玄関まで続く砂利道には綺麗に咲く満開の桜が花弁を舞わせ、この陽気にも関わらず雪に降られているかのようだ。
男の手には土産が提げられ、肩に掛けた白い羽織が靡くと藍色の着物が顔を出す。
「あら、幽さん。おはようございます」
「おはよう。雪華(せつか)さん。相変わらず綺麗だねぇ」
「ふふ。ありがとう」
庭先で花壇に水をやっていた女性と挨拶を交わす。
雪華はこの屋敷の主の妻。
長く美しい黒髪の掛かる、鮮やかな紅色の着物が桜の中によく映える。
幽が彼女に惚れていたのは、さてもう何年前になるのやら。
結局、ここの主で幽の親友である夜月が彼女と結ばれ、ついぞその恋は実らなかったが。
「夜月さんを呼んできますか?」
「いやー、俺はあいつに呼ばれて来たからね。ちっと上がらせてもらうぜ」
「はいはい。後でお茶淹れて持っていきますね」
「なら、ついでに小さい奴でいいから皿も二つ頼む。土産があるからさ」
後ろに手を振り、幽は引き戸を開けて中へ入る。
此処へ来た回数など最早覚えてはおらず、まあ勝手知ったると言ったところだ。
木製の床を裸足で歩く音を鳴らしながら、迷うこともなくその部屋へと辿り着く。
「邪魔するぞ」
「ああ、入ってくれ」
夜月の部屋は小さな机と蝋燭立てと本棚だけの簡素な空間だ。
寝室は別にあるようだが、仄かに桜の香る畳の上で横になればさぞ心地よい眠りに就けるだろう。

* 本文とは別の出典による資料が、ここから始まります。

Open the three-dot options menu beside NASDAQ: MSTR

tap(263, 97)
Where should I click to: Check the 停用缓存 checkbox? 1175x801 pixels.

夜月はそんな部屋の中央で、入口側を見ながら正座していた。
窓から差し込む光は明るく、夜月の黒い着物がやたら目を引く。
「けぇきを買ってきたぜ? 西洋の焼き菓子だそうだ」
「ほう、雪華の茶を待っていただくとしよう」
そこからは暫く他愛のない会話が続いた。
剣客である幽の持ち掛ける世間話はとても平和な物ではないのだが、夜月は無愛想ながら適度な相槌を入れながらしっかりと話を聞いてくれる。
堅苦しすぎる夜月と軽薄すぎる幽。
まるで対極な二人だが、彼等を知る者に関係を聞けば全員が口を揃えて親友と答える程の長い付き合いだ。
「お父様。お茶をお持ちしました」
部屋の入口に、小さな人影が一つ。
母親譲りの黒髪が綺麗な少女……とは言え幼子ではなく、もう既に齢は17を超えた娘だ。
「ありがとう桜花」
「おや、お手伝い偉いね桜花ちゃん」
「し、失礼します!」
照れ臭いのか、それとも苦手に思われてるのか、二人の声掛けに少し顔を赤らめながらお茶だけ置いてそそくさと部屋を出ていってしまった。

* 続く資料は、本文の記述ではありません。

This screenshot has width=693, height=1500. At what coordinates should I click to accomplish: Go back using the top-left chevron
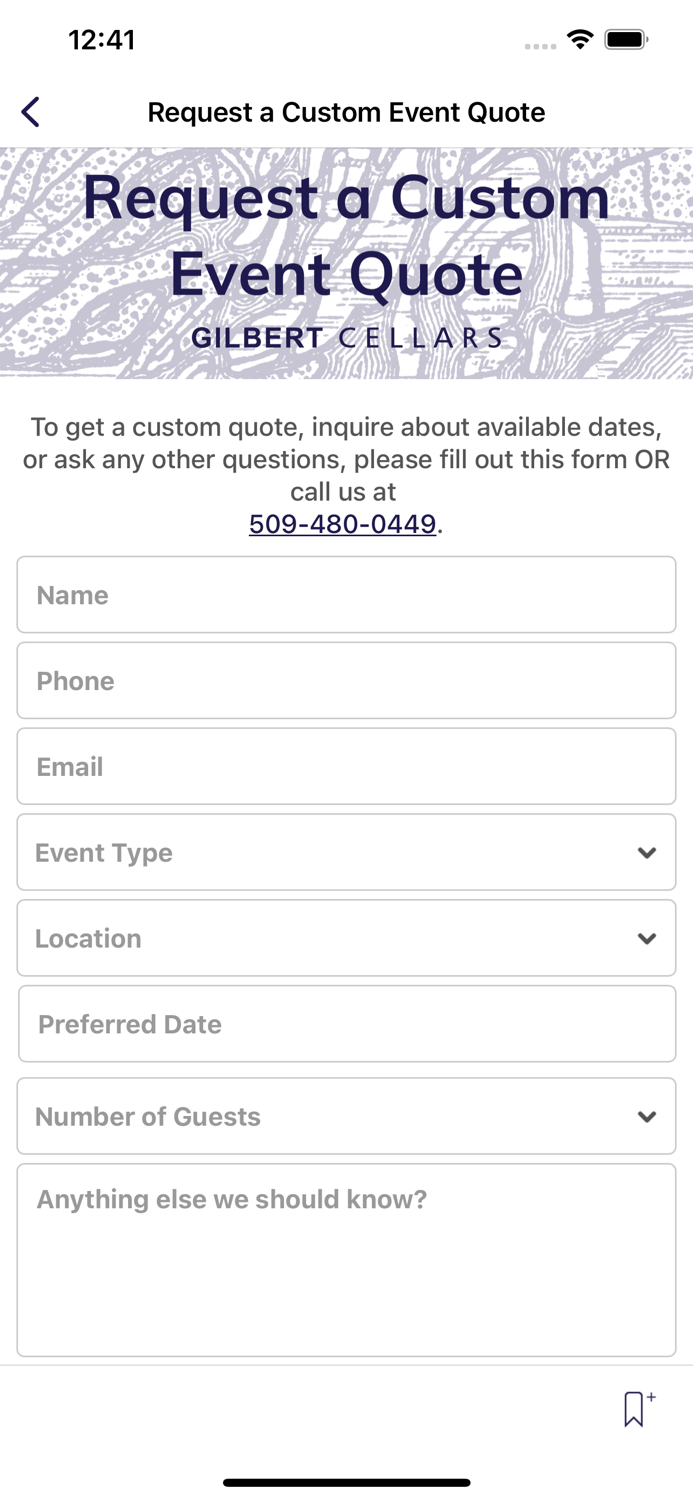point(31,112)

桜花を見送った後に二つの菓子を取出し、包みを剥がして皿に乗せる。
「これは……どう食べるのだ?」
「…………箸じゃねぇのか? こうやってよ」
「箸……持ち歩いてるんだな……」
「まあな」
柔らかい生地を箸で摘まむのは少々手子摺るかとも思ったが、豆腐に比べれば容易いものだった。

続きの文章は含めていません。